[Begin Page]

📖 My story
First-generation born and raised in the US, my parents emigrated from India and landed in Michigan. I consider my Uncle Louis to be the founder of the family, as he was the first to leave India in 1966. Like many other immigrant families, we had a modest upbringing. My parents worked hard across multiple jobs and day/night shifts to ensure my brother and I were fed, clothed, sheltered, and educated. Those experiences growing up in the midwest shaped my values today. We didn't buy anything unless it was on sale (and we had a coupon). We lived the virtue that it's better to want the things you have, than to have the things you want.
I didn't really appreciate how much that childhood influenced me until my wife and I had our first child ourselves, and I came to appreciate the often invisible sacrifices parents make for their kids. For me, being a parent is the most selfless experience in the world, and it’s also the most gratifying.

[End Page]
[Begin Excerpted records]

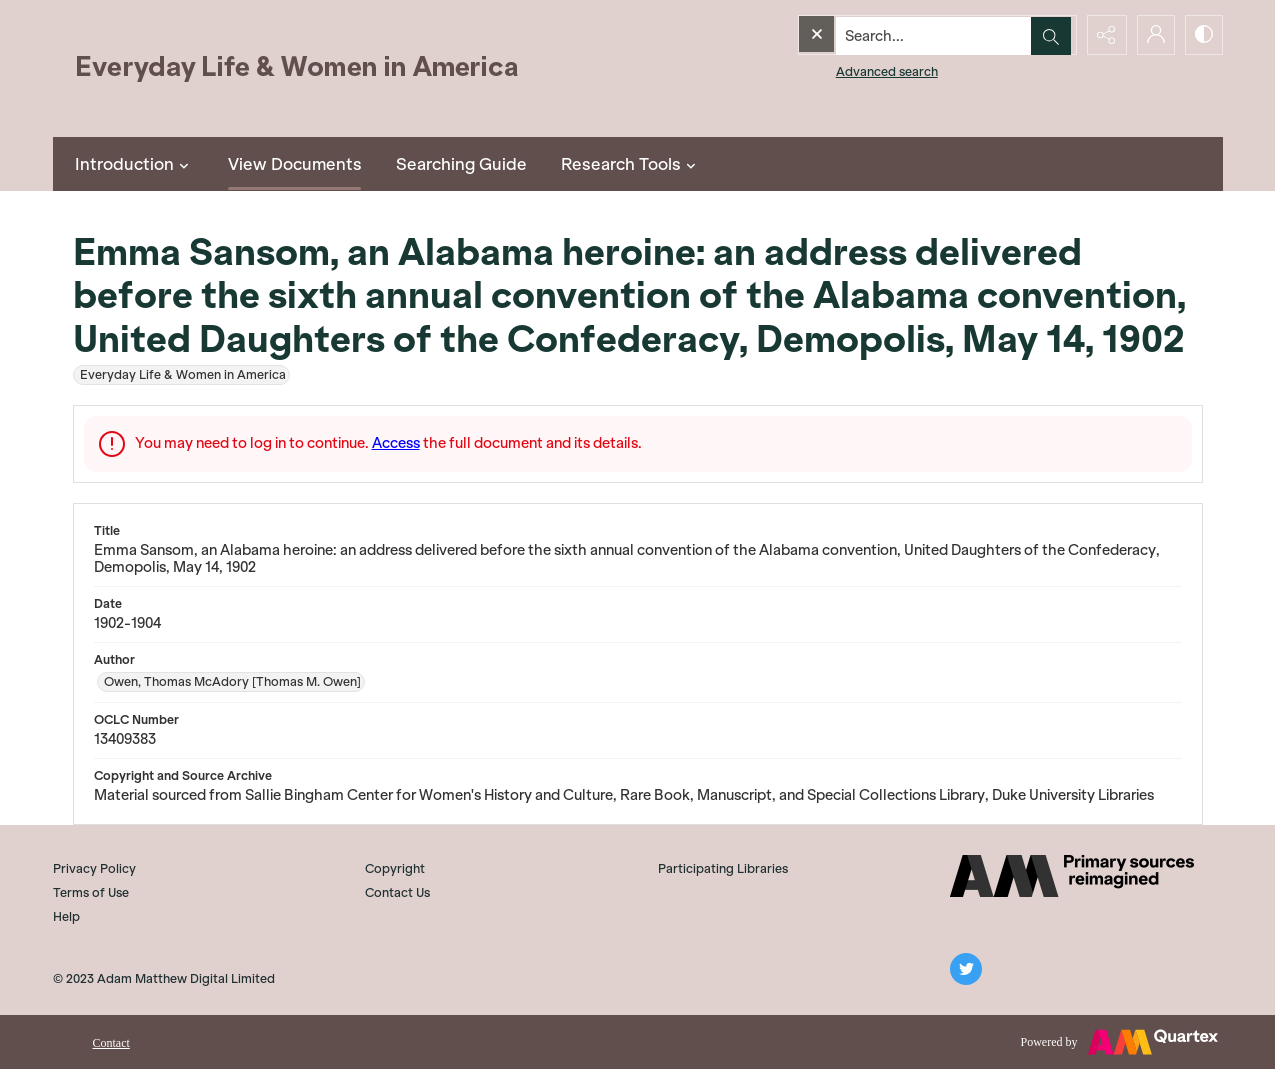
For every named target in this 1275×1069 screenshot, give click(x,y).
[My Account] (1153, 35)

[End Excerpted records]
[Begin Excerpted records]

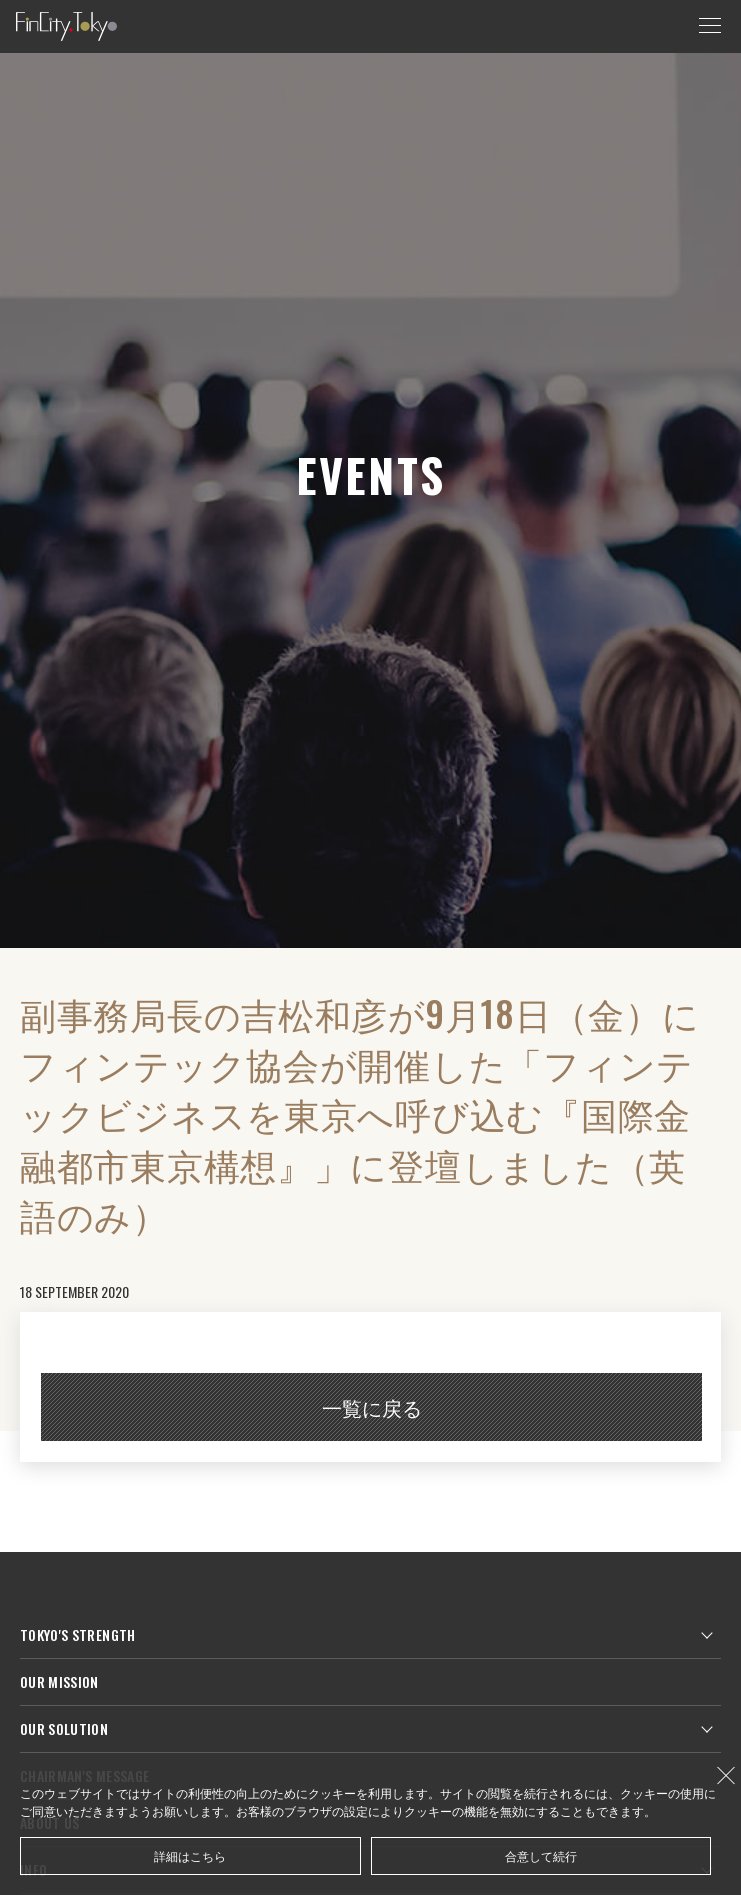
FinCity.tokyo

[End Excerpted records]

» To do
Continue the "My story" account of the immigrant family's upbringing above, starting after its final sentence.

» Solved problem
I applied to a single college, and I was fortunate (lucky?) to be admitted to the University of Michigan. I earned my master's of science and bachelor's of science in engineering from U-M and had five wonderful years in Ann Arbor. I had such a great time, I wrote a book about the experience in an effort to help others.
During my college years, I had three internships at General Motors. My first, when I finished high school, was on the 100-degree factory floor in Ypsilanti, Michigan. Between heat treat and the stamping press, it probably took a few years off of my life. Not to mention some disagreements with the union, which wasn’t very happy with my putting tape on the floor (apparently, it’s a painter’s job). During my third summer at GM in 2007, I had a mentor who told me: “Brian, try to get out of the auto industry. Get out of Michigan. Have some new experiences.” I took that advice and am fortunate I made it out before the 2008 great recession and auto bailouts.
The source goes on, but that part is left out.